2. Bona Fide Dispute

 

Harmsen raises the issue of a bona fide dispute existing between he and the Petitioner as evidenced by an appeal pending before the Tenth Circuit Court of Appeals. However, no further factual evidence was presented on this point at trial. Therefore, the Court finds it unnecessary to discuss whether or not a bona fide dispute exists in that the matter can be determined on other grounds.

 

II. ANALYSIS

 

The Petitioner’s case focuses in large part on disqualifying Harmsen’s listed creditors for the purpose of reducing the alleged debtor’s qualified holders of claims to fewer than 12 and thus qualifying as a single petitioning creditor under § 303(b)(2).[30] However, it is not necessary to reach the determination of the required number of qualifying petitioners if Harmsen is paying his debts as they become due, because the involuntary petition would be dismissed regardless of the number of petitioning creditors. The Court will therefore focus its analysis on the question of whether or not Harmsen was insolvent when the involuntary petition was filed.  [*19] 

A. Insolvency.

 

The definition of insolvency utilized by the Code in granting relief on an involuntary petition is limited to a finding that “the debtor is generally not paying such debtor’s debts as such debts become due.”[31] The Code does not offer a definition, explanation, or guidance for interpreting the language of “generally not paying … debts.” This standard is not synonymous with the Code definition of insolvency found in § 101;[32] rather, courts have interpreted it to be more of an “equitable insolvency” test as opposed to a “balance sheet” test of insolvency.[33] The standard centers around whether a debtor is paying its debts as a general matter. “The concept of generality is comparative; it has to do not with an absolute number of some kind of event but  [*20]  rather with the number as a proportion of possible outcomes.”[34] It follows that “generally” becomes the focus of a court’s inquiry into whether or not a debtor is solvent.

 

Congress did not define the term “generally” “in order to avoid the result suggested by the mechanical test … and to give the bankruptcy courts enough leeway to be able to deal with the variety of situations that will arise.”[35] In other words, Congress built flexibility into the standard.
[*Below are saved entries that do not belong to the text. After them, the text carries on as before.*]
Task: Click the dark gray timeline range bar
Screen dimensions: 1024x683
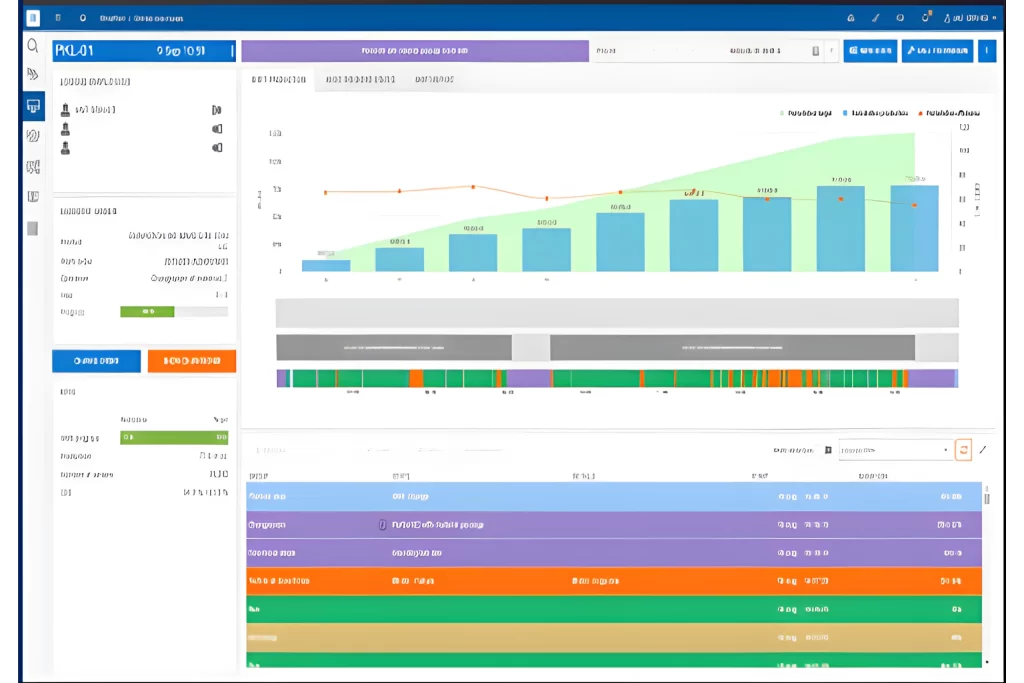Action: 731,347

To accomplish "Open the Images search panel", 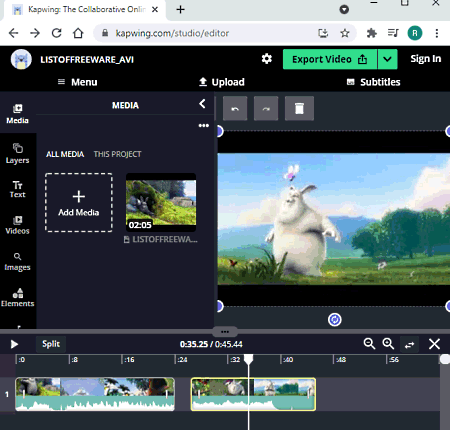I will [17, 262].
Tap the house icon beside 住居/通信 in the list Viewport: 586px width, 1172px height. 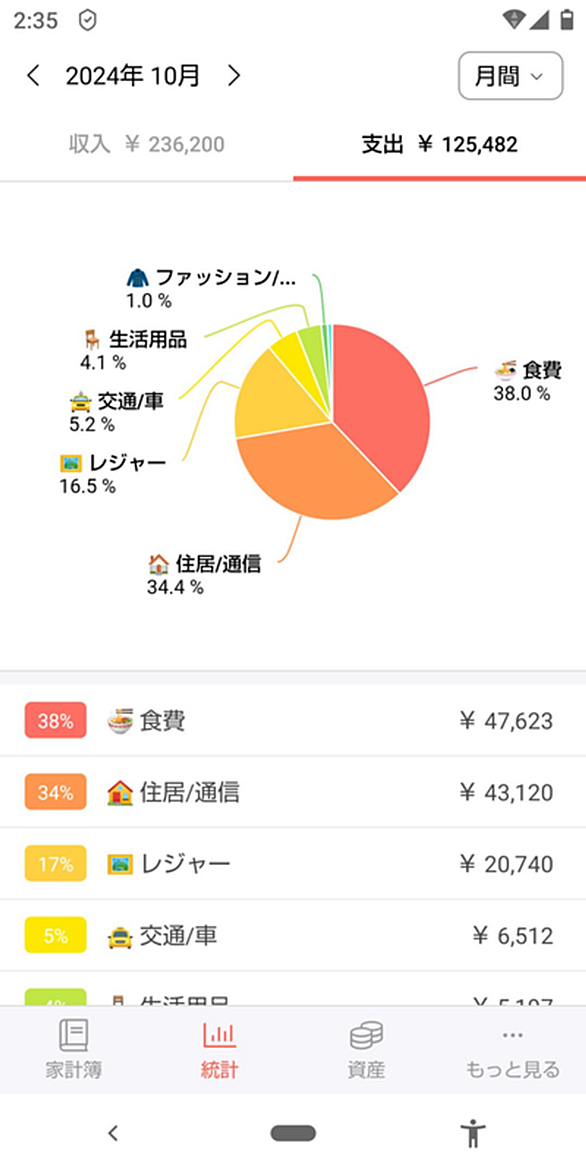120,792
As a result, bankruptcy courts have developed varying standards and multi-factor tests to assist in this fact intensive solvency determination. The Tenth Circuit has not laid out a specific standard nor has it articulated a multi-pronged test as other jurisdictions have in analyzing solvency in this context, but it has explained in its oft-cited opinion that “the bankruptcy court should examine the totality of the circumstances, balancing the interests of the debtor with those of the creditors.”[36] This ease-by-ease examination of the facts is intended to be flexible enough “to allow enough leeway for bankruptcy courts to handle a variety of situations.”[37] Policy demands this flexibility and careful scrutiny in analyzing a contested involuntary petition because “such an action is extreme in nature and carries with it serious consequences for the alleged debtor, such  [*21]  as loss of credit standing, interference with its general business affairs, and public embarrassment.”[38]

 

In making a determination as to how to apply this “totality of the circumstances” test, it is helpful to look to the more specific tests adopted in other jurisdictions. For example, one test the Petitioner urges this Court to employ is a four-pronged analysis composed of the following factors: 1) the number of unpaid claims; 2) the amount of such claims; 3) the materiality of the nonpayments; and 4) the debtor’s overall conduct in its financial affairs.[39] Other courts have limited the “generally not paying” test to a two-step inquiry: 1) whether a debt should be included as a debt in the “generally not paying calculation;” and 2) comparing the number and amount of unpaid debts with the number and amount of paid debts.[40] To emphasize the varying application of this section of the Code it is useful to review the approximately fifteen factual factors listed in Collier’s which have been used by various courts in determining whether a debtor is generally paying its debts.[41]

 

Regardless of which test is implemented, the burden rests upon the petitioning creditor to prove that the debtor was not paying his debts once due.[42] In addition, courts have consistently  [*22]  held that the determination of whether a debtor was paying his debts once due must be made as of the date the involuntary petition was filed.[43]

 

“Congress has indicated that the primary issue in an involuntary proceeding is and should be whether the debtor is generally not paying his debts as they become due….”[44] For this reason, the Court will comply with Barttnann’s “totality of the circumstances” test and focus its inquiry on the nature and amount of Harmsen’s debts and the general circumstances surrounding his payment or nonpayment of said debts, and then turn to the balancing test weighing the debtor’s and creditors’ divergent interests in proceeding in bankruptcy.

 

1. Totality of the Circumstances.

 

Harmsen’s financial dealings are somewhat unique, although not unusual for someone managing closely held businesses. He uses his own personal credit to cover some of the businesses day-to-day expenses. As a result, he has a significant number of large lines of credit, utilities, and a variety of professionals to which he is obligated. His personal obligations are sometimes satisfied by the businesses as part of his agreed compensation. This intertwining of personal and professional expenses requires a careful look at Harmsen’s financial affairs as of the Petition Date to determine his solvency for the purpose of § 303(h)(1).

 

[*23] Not one of the five credit cards or lines of credit Harmsen uses was past due as of the Petition Date. As outlined above, Harmsen charged expenses to these accounts monthly and paid off the entire amount nearly every month. Harmsen is not the typical consumer debtor who only pays the minimum amount due each month. His balances would reach as high as $22,232 on a single card in a month and that balance would be paid off in the monthly billing cycle prior to the balance becoming due.

 

Likewise, Harmsen has a number of utility services listed in his name which are regularly billed and paid monthly without exception. While the dollar amount of each of these bills is not particularly significant - rarely rising above $300 a month - the number of obligations which are consistently billed and paid in a timely manner is significant to this analysis.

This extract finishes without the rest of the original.